Por Henderson Martins, da Redação
MANAUS – O Ibama (Instituto Brasileiro do Meio Ambiente e dos Recursos Naturais Renováveis) aplicou 58 autos de infração que totalizam R$ 400 mil em multas por madeira apreendida pela PF (Polícia Federal) na Operação ‘Arquimedes’, em Manaus, no dia 18 deste mês. A carga não tinha o DOF (Documento de Origem Florestal). O material apreendido seria exportado para países da Europa e Estados Unidos, informou o Ibama.

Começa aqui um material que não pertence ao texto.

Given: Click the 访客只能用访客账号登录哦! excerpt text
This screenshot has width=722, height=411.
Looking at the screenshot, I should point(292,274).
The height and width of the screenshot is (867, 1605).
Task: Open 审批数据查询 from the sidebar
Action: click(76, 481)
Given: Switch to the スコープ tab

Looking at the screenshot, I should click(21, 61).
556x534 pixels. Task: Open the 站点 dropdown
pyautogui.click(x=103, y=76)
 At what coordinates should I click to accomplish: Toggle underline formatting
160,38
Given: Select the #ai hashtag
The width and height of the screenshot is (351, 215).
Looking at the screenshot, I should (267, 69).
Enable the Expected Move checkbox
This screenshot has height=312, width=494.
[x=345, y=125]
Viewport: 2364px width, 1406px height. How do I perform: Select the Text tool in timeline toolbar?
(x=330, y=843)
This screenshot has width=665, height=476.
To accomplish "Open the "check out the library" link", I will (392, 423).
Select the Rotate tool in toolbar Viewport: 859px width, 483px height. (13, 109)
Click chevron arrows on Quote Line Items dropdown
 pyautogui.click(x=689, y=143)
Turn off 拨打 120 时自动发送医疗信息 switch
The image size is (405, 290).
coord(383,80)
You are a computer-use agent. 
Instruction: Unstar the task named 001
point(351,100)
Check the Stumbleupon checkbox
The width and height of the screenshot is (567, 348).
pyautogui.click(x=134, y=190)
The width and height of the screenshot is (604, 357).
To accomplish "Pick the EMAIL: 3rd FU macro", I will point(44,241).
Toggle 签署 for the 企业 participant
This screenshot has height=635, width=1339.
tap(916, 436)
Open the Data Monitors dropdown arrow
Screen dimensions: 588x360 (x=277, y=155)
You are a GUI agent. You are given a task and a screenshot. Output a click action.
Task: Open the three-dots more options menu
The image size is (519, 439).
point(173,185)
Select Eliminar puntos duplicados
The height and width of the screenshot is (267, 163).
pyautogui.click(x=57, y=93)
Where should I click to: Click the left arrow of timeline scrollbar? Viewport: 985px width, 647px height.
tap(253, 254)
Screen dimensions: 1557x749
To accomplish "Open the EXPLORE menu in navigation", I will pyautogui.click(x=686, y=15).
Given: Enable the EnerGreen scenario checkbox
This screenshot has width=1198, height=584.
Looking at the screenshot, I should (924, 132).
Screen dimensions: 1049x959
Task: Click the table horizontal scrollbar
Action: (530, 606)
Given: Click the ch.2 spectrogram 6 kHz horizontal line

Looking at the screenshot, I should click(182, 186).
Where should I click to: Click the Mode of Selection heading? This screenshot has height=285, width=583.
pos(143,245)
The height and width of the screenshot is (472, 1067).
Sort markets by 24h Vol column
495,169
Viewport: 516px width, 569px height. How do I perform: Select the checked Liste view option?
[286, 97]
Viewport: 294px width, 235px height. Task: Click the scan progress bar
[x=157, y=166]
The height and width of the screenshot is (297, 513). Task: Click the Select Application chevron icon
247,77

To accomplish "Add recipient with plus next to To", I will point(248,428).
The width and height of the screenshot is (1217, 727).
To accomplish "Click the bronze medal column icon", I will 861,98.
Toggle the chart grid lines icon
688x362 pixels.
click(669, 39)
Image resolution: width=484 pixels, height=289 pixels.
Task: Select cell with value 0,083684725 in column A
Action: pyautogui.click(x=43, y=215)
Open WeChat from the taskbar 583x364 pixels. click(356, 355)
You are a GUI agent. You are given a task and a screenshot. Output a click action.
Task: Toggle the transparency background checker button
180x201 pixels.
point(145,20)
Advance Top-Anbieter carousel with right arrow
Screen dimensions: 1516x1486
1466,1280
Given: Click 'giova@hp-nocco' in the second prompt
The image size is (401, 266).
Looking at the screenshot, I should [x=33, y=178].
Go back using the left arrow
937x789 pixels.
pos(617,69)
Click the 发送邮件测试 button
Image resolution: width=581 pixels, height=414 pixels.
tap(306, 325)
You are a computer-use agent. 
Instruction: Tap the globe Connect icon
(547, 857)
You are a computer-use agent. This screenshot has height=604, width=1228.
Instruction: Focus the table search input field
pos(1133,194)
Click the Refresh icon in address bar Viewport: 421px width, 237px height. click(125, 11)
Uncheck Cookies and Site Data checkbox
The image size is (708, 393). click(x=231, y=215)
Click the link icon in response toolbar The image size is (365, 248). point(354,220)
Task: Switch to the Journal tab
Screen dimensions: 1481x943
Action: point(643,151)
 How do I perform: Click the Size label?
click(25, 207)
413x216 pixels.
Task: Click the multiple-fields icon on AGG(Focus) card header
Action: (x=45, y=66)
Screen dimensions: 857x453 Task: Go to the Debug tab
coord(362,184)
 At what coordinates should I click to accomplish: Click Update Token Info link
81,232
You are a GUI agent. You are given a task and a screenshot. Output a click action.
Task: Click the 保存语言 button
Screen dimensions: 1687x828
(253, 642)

De acordo com o MPF (Ministério Público Federal), a Operação Arquimedes foi iniciada a partir de alerta da Receita Federal e do Ibama sobre o aumento incomum do trânsito de madeira no Porto Chibatão, na zona sul de Manaus. Conforme o MPF, a direção do porto informou que a única fiscalização feita nas dependências da empresa restringia-se à análise de notas fiscais.
O MPF informou que a Polícia Federal fez perícia de 20% do volume total apreendido – cerca de 10.000 m3 de madeira. Armazenada de forma linear, a madeira representaria um percurso de 1,5 mil quilômetros, o que equivaleria à distância entre Brasília e Belém, aproximadamente.
Inquérito
O MPF abriu um inquérito civil para apurar o caso. Desde o dia 15 de dezembro de 2017, no Porto Chibatão e no Superterminais, em Manaus, foram apreendidos 444 contêineres com carga de madeira ilegal (sem Documento de Origem Florestal ou outras irregularidades), que seriam destinadas à exportação para outros Estados países.
Recomendação
O MPF recomendou à Polícia Federal e à superintendência regional do Ibama que intensifiquem a atuação que já está sendo feita nos portos de Manaus para reprimir o transporte ilegal de madeira, fiscalizando todos os contêineres de madeira que transitarem pelos portos da capital.
Desde o dia 15 de dezembro do ano passado, a Polícia Federal, em conjunto com o Ibama e a Receita Federal, apreendeu 444 contêineres com carga de madeira ilegal, sem Documento de Origem Florestal (DOF) ou outras irregularidades, que seriam destinadas à exportação para outros estados e países, na Operação Arquimedes. As cargas foram apreendidas no Porto Chibatão e no Superterminais, em Manaus.
A recomendação prevê também que a Polícia Federal e o Ibama informem o prazo, não superior a 180 dias, para a conclusão da perícia total do volume de madeiras apreendidas na Operação Arquimedes. A análise deve conter a identificação das espécies e sua cubagem, a indicação do tipo de fraude a que a carga está relacionada e, se possível, a identificação e qualificação dos responsáveis para cada lote de madeira. Para apreensões futuras, o prazo de 180 dias começa a correr a partir da data da apreensão.
Análise já realizada pelo Ibama apontou que parte das guias do DOF referentes às cargas apreendidas eram emitidas e canceladas, visando transportar o material sem desconto dos créditos de madeira no sistema de controle. Em alguns casos, também foram verificadas diferenças entre o volume informado nos papéis e o conteúdo dos contêineres, além de inconsistências relacionadas às espécies transportadas. O Ibama já aplicou 58 autos de infração, totalizando R$ 400 mil em multas.
O MPF esclarece que o transporte de madeira, sem licença válida para todo o tempo da viagem ou do armazenamento, outorgada pela autoridade ambiental pode constituir os crimes previstos no artigo 46, parágrafo único, da Lei nº 9.605/98 e artigo 299 do Código Penal, além de infração administrativa prevista no artigo 47 do Decreto-Lei nº 6514/2008.